Hydroxyl radical footprinting (HRF) is a new technology that has the potential to significantly improve and simplify the affinity maturation process. HRF is based on the reactivity of hydroxyl radicals with proteins, which results in peptide bond cleavage. Researchers can assess the position of the antigen-antibody interface and identify key amino acids that contribute to binding affinity by measuring the level of cleavage.

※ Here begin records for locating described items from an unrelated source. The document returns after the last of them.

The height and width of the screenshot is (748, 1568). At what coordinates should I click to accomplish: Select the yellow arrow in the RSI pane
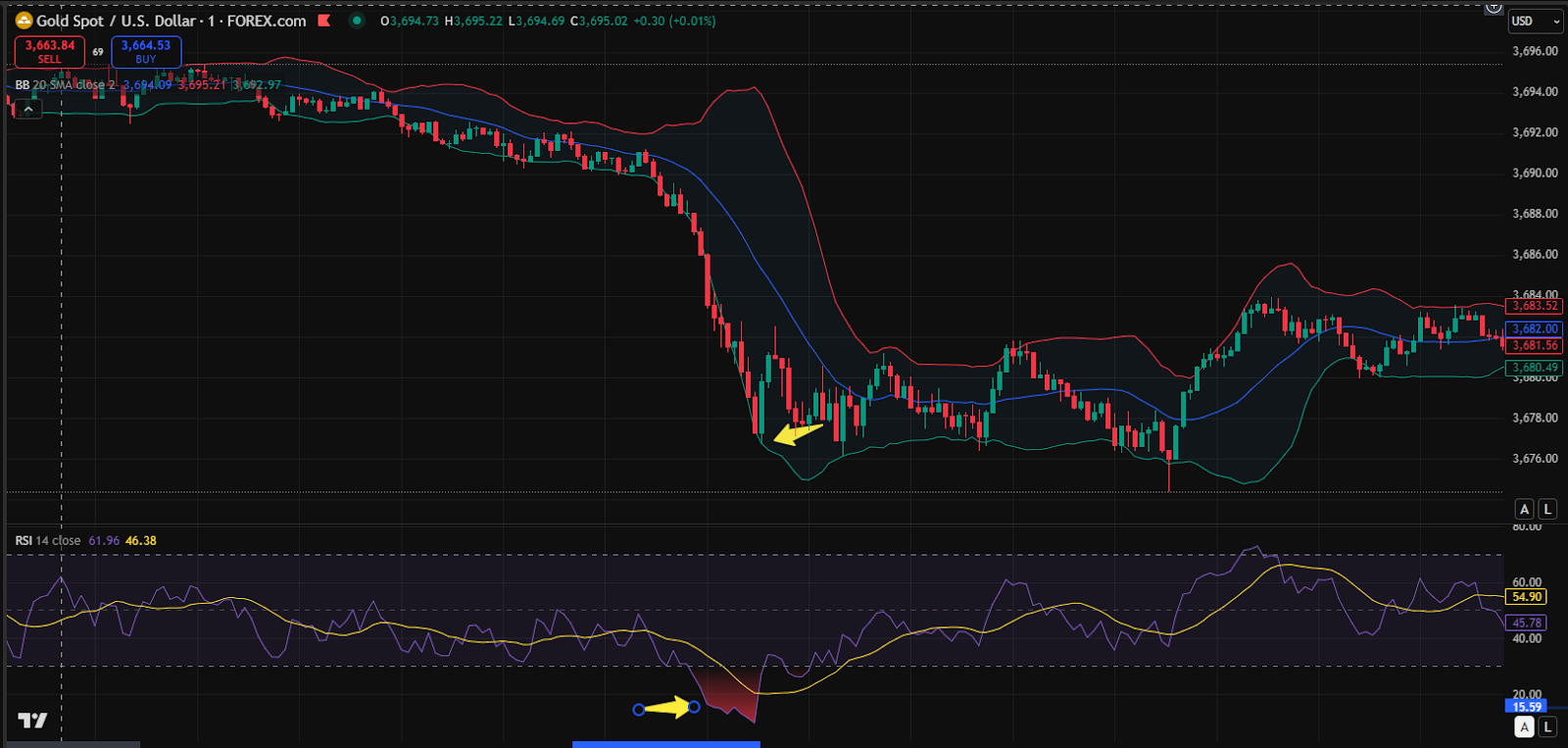tap(666, 707)

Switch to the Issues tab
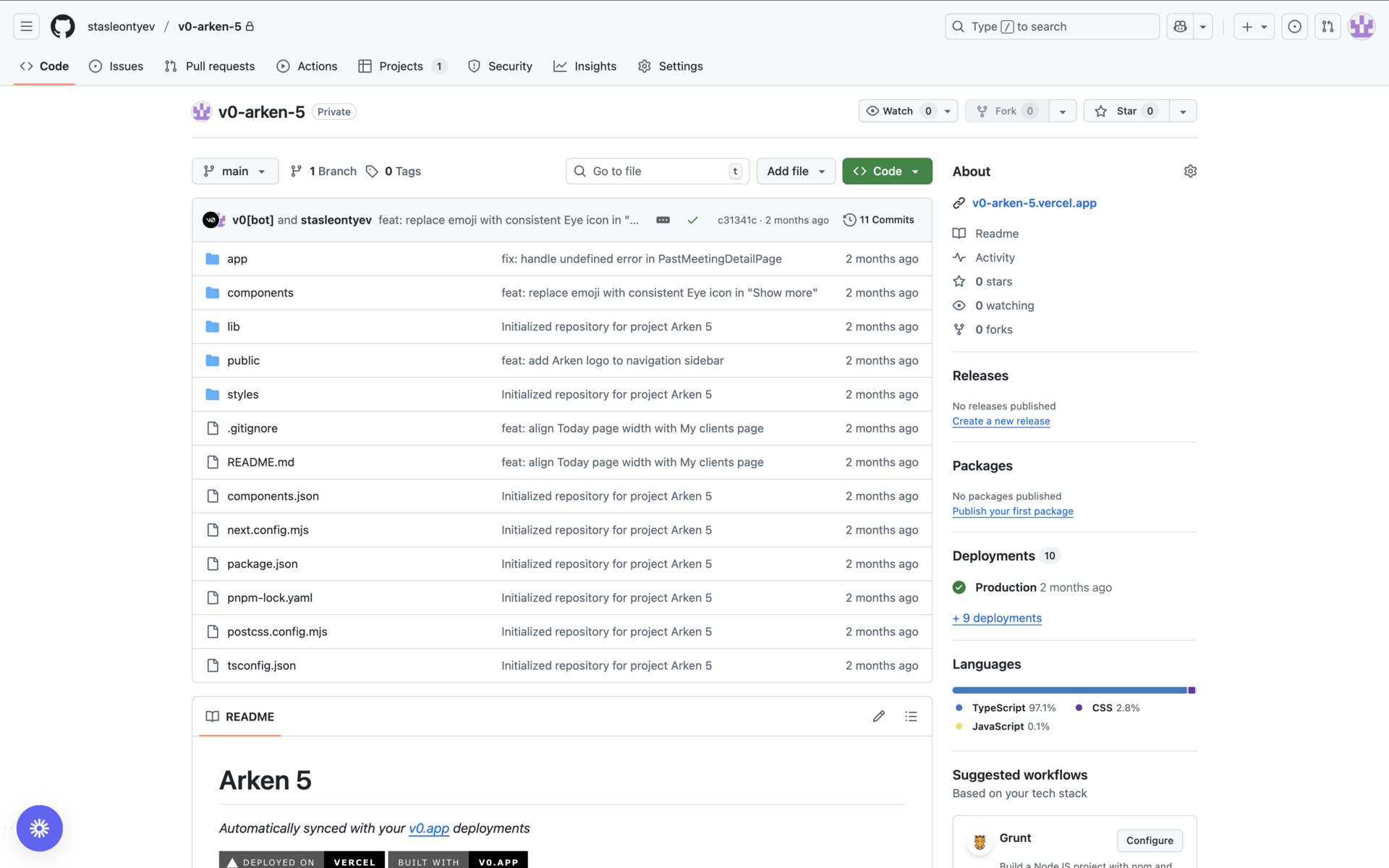click(x=116, y=66)
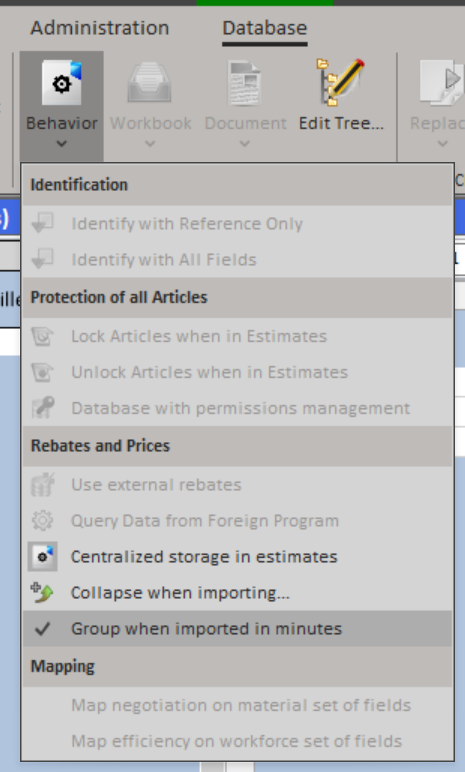465x772 pixels.
Task: Open Edit Tree pencil icon
Action: (x=340, y=82)
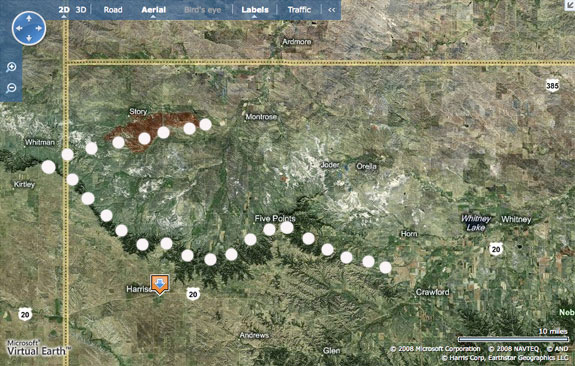Click the zoom out magnifier icon

11,88
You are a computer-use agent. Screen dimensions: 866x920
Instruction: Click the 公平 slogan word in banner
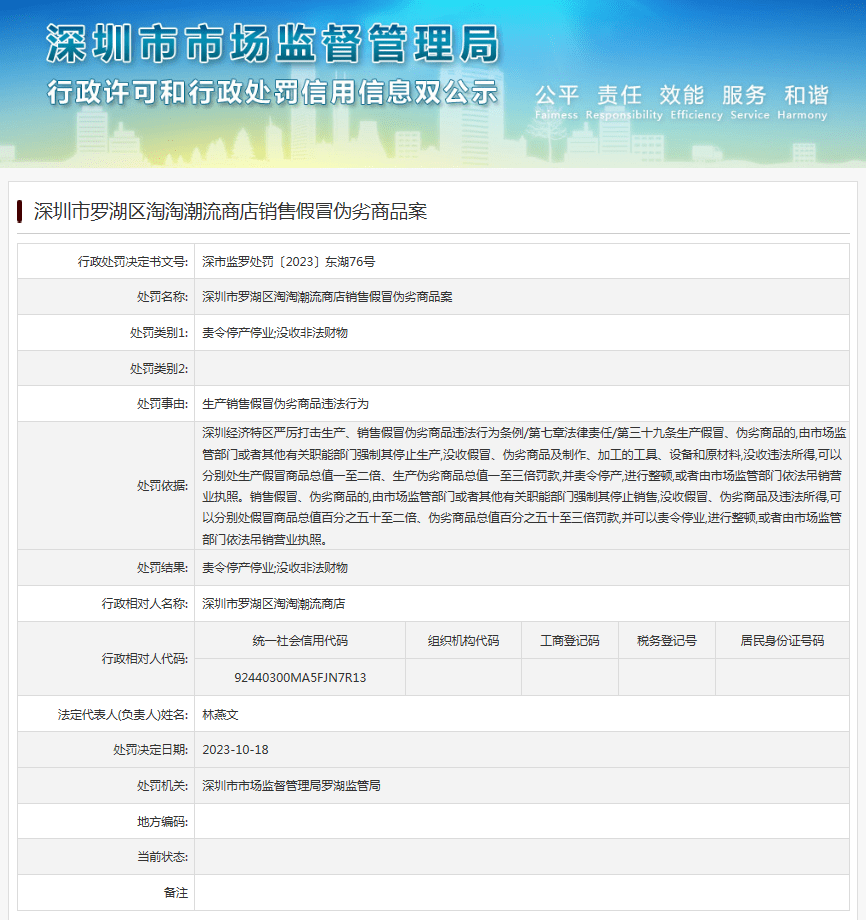click(557, 95)
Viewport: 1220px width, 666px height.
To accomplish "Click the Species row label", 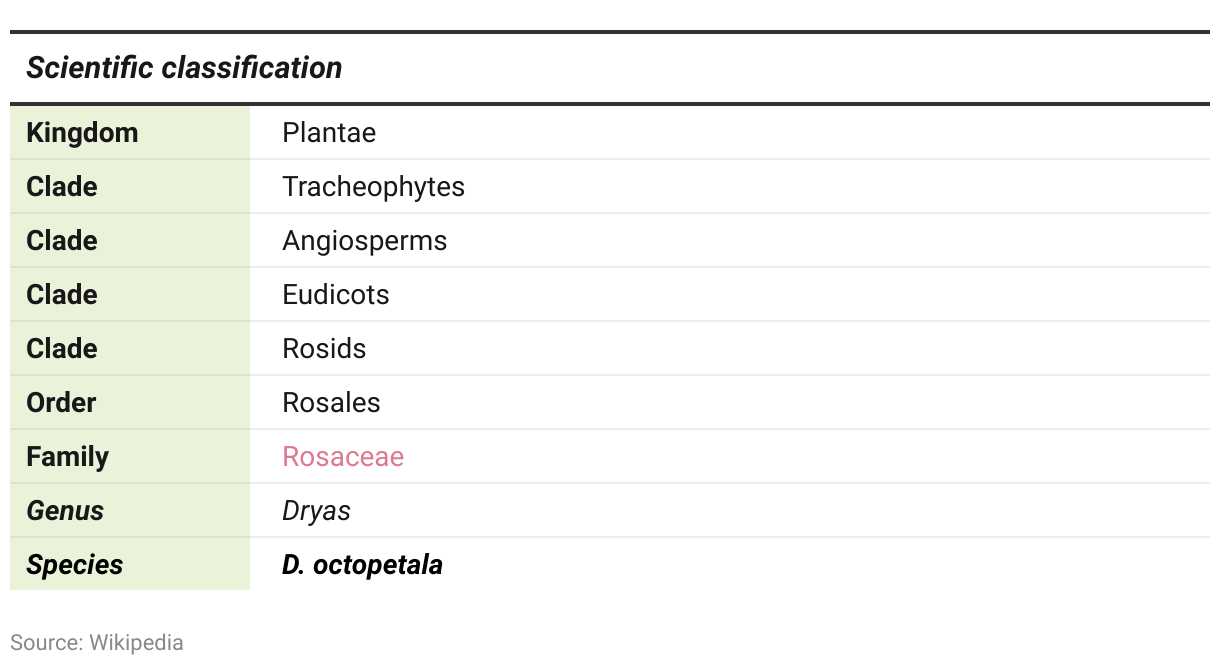I will 74,565.
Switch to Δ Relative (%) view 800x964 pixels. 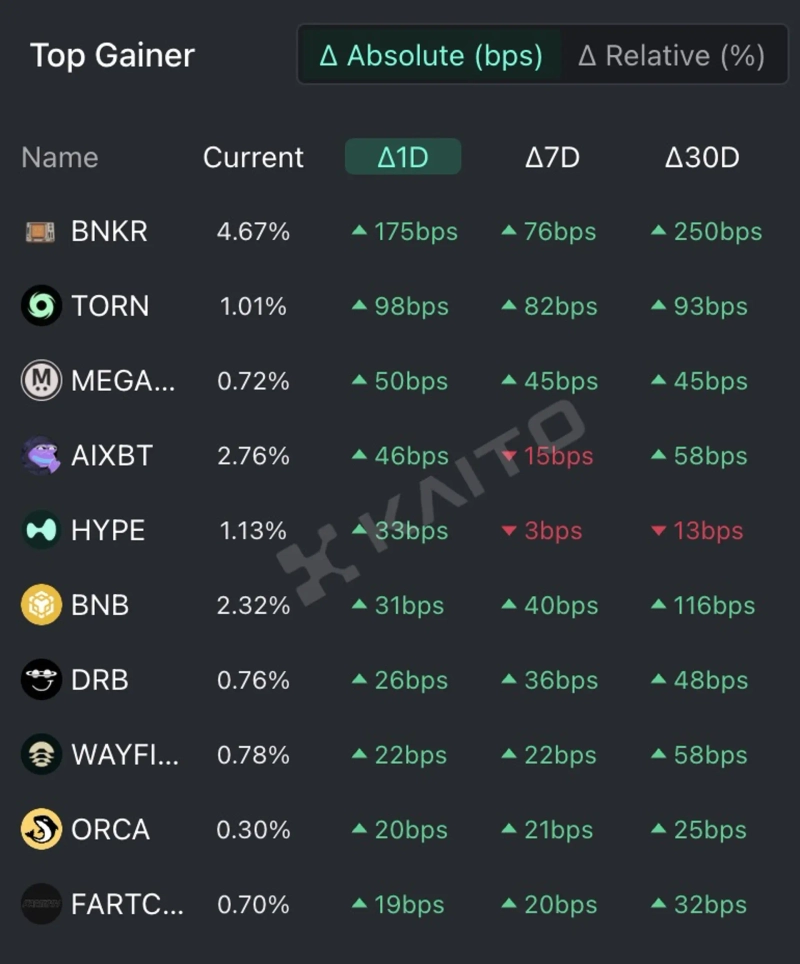[671, 56]

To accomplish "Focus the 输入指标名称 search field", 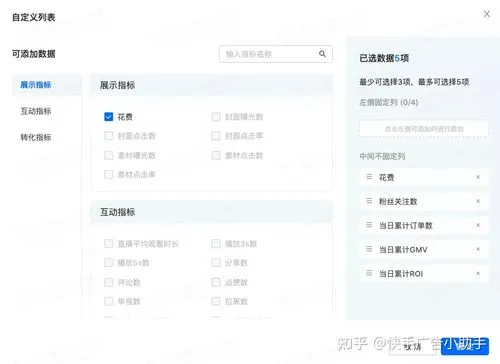I will pos(276,54).
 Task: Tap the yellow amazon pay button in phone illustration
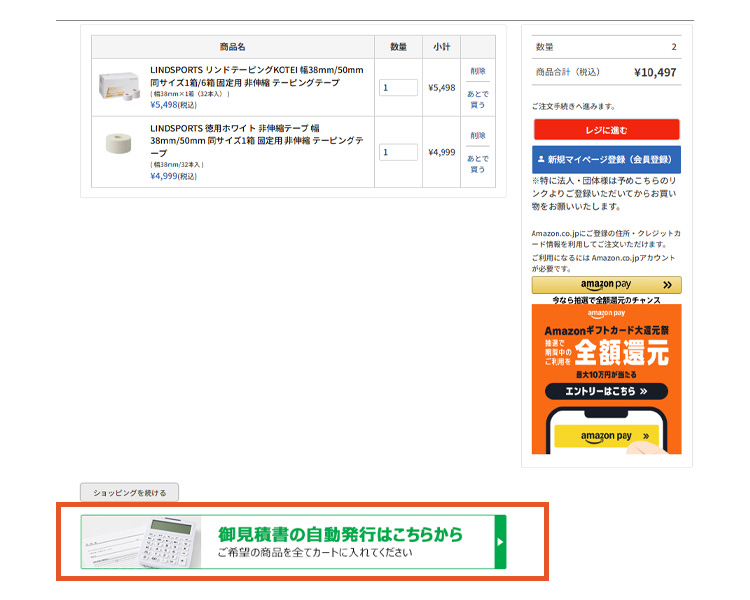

HRF offers various advantages over typical affinity maturation procedures. For starters, HRF may be performed with modest amounts of protein, making it more accessible and affordable. Second, HRF can assess many mAbs in parallel, making it a more efficient and high-throughput approach. Finally, HRF provides a high-resolution map of the antigen-antibody interface that can be used to guide the rational design of mAbs with higher binding affinity.
A study used HRF to discover the epitope of the anti-TNF-alpha monoclonal antibody adalimumab. The researchers employed mass spectrometry to determine the cleavage sites after obtaining hydroxyl radicals via the Fenton reaction. They then employed molecular modeling to predict the orientation of adalimumab relative to TNF-alpha, and their findings agreed with prior research that used other approaches.
While HRF has several advantages for affinity maturation, this method has several drawbacks. For starters, HRF necessitates specialized equipment and experience, which may limit its broad use. Second, HRF can be challenging to understand, especially in the case of complicated protein-protein interactions. Finally, HRF may not be appropriate for all mAbs and antigens, and more research is needed to determine the best conditions for this technique.
Despite these obstacles, HRF has been used in several real-world applications, demonstrating its potential in mAb development. For example, a recent work published in Cell Reports employed HRF to identify key amino acids involved in the interaction of the SARS-CoV-2 spike protein and neutralizing mAbs. The researchers discovered that HRF could detect small changes in the interaction of different mAbs with the spike protein, which might be utilized to guide the development of more effective neutralizing mAbs.
Another study published in the Journal of Biological Chemistry employed HRF to identify key amino acids involved in the interaction between the HIV gp120 protein and mAbs that target it. The researchers discovered that HRF could be utilized to identify crucial binding affinity residues that might be targeted for modification to improve the efficacy of the mAbs.
Affinity maturation of monoclonal antibodies is an important step in generating therapeutic antibodies, and hydroxyl radical footprinting can enhance and simplify the process. HRF generates a high-resolution map of the antigen-antibody interface, making it a valuable tool for rationally designing mAbs with higher binding affinity. However, more research is required to address the difficulties associated with this method and determine its optimal conditions.